Copy out the part of the listing that opens with the line containing "Describe the element at coordinates (569, 293)" and closes with the line containing "bulldozer-icon is located", keeping every line word for word.

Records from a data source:
- Opening Delimiter -

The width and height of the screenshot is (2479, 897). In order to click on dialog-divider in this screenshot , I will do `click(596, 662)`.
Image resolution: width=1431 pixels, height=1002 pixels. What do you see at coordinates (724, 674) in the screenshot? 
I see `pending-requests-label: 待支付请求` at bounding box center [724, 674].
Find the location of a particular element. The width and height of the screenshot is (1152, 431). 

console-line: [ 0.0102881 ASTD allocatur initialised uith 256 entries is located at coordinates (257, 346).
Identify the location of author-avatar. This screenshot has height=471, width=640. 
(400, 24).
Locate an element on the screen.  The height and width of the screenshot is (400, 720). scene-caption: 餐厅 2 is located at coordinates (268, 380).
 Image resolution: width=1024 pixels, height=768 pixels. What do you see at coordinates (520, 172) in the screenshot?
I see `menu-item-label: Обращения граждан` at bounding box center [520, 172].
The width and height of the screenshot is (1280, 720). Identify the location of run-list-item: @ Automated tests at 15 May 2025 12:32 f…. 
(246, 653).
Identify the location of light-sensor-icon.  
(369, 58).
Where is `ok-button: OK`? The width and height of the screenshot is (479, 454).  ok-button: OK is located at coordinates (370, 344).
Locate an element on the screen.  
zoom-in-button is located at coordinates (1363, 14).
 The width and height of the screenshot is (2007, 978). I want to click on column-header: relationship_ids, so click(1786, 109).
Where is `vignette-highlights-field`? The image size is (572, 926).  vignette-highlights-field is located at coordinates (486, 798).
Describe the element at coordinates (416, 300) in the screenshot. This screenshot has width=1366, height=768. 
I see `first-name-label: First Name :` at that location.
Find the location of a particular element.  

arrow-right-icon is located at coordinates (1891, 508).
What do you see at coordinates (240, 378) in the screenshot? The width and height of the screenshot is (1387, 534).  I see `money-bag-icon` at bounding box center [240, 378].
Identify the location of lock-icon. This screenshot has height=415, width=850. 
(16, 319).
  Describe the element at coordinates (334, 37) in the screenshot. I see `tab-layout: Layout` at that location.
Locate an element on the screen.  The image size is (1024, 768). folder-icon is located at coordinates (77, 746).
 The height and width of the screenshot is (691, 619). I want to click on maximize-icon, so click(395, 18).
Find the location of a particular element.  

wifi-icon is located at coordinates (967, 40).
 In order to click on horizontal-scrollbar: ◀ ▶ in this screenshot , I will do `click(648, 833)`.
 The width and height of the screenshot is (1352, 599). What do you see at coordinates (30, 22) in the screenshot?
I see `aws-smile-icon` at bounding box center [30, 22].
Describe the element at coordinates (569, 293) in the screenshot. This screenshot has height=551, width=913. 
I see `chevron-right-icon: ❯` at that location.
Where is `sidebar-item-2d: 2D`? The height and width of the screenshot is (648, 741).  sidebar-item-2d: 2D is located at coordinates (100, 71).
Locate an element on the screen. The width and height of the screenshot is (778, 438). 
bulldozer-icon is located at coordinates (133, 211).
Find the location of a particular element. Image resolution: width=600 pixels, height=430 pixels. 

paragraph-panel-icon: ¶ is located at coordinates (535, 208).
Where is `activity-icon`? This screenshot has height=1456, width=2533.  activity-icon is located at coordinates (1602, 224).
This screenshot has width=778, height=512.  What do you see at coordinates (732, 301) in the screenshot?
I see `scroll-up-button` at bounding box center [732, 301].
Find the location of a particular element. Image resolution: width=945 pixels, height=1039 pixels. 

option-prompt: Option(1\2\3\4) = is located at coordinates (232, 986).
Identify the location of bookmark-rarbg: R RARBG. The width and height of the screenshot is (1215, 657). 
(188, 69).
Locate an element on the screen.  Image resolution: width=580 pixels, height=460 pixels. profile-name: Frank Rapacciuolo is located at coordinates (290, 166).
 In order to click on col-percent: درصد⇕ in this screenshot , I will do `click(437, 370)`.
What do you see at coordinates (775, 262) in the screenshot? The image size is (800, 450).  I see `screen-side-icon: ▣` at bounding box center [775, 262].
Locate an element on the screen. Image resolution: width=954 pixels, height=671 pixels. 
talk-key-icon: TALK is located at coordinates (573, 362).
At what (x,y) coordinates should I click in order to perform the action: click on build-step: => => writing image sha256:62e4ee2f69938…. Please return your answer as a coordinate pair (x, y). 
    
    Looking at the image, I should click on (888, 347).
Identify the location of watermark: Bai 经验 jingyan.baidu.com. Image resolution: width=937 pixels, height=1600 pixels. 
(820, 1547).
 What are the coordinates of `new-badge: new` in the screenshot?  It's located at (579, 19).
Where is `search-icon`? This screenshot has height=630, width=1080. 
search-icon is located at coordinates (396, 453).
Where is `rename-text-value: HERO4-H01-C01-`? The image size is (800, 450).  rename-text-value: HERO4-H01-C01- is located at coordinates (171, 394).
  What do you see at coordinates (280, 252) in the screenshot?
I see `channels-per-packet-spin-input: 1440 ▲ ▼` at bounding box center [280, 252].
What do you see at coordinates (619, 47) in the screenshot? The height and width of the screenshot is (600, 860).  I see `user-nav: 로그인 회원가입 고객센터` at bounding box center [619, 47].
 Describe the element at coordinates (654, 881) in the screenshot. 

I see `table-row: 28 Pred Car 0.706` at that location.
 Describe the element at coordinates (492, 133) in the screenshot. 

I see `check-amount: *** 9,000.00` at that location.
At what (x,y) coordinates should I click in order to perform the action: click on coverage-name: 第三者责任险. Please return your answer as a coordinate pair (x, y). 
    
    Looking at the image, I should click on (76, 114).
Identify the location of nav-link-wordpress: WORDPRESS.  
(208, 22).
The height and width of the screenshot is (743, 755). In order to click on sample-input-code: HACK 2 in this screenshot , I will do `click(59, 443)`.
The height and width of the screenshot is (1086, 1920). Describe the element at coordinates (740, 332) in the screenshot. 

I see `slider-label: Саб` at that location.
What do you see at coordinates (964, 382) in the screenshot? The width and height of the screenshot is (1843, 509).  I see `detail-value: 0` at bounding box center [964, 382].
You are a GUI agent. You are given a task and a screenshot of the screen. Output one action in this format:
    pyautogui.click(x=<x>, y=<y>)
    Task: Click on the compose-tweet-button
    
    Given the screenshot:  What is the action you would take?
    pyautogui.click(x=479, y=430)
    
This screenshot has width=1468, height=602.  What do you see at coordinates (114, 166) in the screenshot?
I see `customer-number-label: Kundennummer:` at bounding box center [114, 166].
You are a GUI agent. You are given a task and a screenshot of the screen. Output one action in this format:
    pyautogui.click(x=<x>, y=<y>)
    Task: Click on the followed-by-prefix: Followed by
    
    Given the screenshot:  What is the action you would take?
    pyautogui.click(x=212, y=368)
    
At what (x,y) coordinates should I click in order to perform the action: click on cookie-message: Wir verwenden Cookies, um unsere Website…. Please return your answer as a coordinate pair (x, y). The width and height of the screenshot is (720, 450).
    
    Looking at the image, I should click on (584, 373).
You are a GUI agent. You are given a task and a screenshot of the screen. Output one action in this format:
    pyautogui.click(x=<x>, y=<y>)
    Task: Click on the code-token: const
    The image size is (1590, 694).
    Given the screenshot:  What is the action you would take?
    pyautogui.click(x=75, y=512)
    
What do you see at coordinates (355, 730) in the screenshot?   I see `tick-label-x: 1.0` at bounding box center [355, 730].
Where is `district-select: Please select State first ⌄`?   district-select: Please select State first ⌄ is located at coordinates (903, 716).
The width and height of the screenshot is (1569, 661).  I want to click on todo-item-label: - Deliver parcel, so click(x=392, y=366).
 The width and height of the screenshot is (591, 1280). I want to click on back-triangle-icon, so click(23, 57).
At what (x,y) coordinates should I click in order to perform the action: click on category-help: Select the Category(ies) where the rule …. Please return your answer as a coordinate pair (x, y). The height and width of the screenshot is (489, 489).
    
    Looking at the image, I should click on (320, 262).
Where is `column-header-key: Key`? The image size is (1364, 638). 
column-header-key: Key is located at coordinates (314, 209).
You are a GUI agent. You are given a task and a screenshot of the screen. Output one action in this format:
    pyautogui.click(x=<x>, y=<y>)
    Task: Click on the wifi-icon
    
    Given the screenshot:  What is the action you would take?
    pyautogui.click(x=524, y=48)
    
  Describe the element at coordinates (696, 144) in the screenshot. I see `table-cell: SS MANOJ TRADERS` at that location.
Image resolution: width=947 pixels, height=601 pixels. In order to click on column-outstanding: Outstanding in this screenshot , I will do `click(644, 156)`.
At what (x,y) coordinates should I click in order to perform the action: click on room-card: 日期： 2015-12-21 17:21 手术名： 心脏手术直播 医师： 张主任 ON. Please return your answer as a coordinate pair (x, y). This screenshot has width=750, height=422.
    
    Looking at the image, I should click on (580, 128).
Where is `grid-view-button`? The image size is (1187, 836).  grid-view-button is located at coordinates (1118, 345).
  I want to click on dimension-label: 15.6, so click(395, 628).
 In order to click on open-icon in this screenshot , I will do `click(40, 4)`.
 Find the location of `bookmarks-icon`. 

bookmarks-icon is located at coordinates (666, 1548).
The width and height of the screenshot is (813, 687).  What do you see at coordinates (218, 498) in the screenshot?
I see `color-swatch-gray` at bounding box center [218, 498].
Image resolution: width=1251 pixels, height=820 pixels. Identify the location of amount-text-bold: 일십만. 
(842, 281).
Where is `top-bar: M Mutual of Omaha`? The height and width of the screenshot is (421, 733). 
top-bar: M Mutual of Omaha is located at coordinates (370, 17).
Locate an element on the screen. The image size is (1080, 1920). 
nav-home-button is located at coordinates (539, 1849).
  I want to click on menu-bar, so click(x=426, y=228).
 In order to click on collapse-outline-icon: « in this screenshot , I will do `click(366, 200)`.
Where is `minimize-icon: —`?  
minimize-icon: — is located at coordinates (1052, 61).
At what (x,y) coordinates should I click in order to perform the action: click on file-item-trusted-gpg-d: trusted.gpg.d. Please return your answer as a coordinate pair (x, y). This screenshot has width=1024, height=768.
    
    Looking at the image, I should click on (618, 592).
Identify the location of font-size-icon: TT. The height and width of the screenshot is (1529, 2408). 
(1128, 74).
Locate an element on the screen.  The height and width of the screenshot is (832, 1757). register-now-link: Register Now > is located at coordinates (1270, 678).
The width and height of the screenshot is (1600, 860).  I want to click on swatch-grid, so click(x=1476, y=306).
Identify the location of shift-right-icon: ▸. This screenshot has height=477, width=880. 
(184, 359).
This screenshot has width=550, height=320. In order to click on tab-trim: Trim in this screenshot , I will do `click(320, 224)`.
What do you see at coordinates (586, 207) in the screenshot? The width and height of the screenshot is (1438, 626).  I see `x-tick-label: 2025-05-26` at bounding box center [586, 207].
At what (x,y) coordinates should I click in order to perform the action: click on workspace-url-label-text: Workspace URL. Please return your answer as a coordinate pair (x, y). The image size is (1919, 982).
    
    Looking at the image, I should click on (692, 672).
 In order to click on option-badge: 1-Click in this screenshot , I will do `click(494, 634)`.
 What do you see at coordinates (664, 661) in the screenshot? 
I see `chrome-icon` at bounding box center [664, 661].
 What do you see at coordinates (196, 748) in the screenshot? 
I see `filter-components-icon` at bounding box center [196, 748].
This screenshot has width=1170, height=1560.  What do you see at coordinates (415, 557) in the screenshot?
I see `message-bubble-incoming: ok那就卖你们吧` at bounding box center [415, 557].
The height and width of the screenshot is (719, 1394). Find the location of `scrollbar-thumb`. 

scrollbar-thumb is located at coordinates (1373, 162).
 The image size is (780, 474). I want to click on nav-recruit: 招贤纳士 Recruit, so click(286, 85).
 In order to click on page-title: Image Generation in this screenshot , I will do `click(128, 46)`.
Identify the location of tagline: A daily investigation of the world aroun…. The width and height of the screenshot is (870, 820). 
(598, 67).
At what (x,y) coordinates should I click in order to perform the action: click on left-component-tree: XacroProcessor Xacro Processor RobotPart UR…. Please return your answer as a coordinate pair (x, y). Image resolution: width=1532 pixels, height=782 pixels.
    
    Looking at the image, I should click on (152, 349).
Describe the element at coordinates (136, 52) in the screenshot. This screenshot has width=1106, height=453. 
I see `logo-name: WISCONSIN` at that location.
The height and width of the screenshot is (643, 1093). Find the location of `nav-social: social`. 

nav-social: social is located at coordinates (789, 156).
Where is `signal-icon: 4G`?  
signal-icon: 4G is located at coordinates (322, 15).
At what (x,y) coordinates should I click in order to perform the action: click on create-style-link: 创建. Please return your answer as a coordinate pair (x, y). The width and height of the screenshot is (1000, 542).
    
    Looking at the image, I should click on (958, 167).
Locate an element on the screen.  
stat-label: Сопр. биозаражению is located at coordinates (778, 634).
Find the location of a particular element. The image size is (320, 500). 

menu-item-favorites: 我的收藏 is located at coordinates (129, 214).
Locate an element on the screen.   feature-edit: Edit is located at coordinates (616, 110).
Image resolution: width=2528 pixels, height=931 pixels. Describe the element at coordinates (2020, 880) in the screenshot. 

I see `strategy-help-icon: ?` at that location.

- Closing Delimiter -

**ANSWER:**
Describe the element at coordinates (569, 293) in the screenshot. This screenshot has height=551, width=913. 
I see `chevron-right-icon: ❯` at that location.
Where is `sidebar-item-2d: 2D`? The height and width of the screenshot is (648, 741).  sidebar-item-2d: 2D is located at coordinates (100, 71).
Locate an element on the screen. The width and height of the screenshot is (778, 438). 
bulldozer-icon is located at coordinates (133, 211).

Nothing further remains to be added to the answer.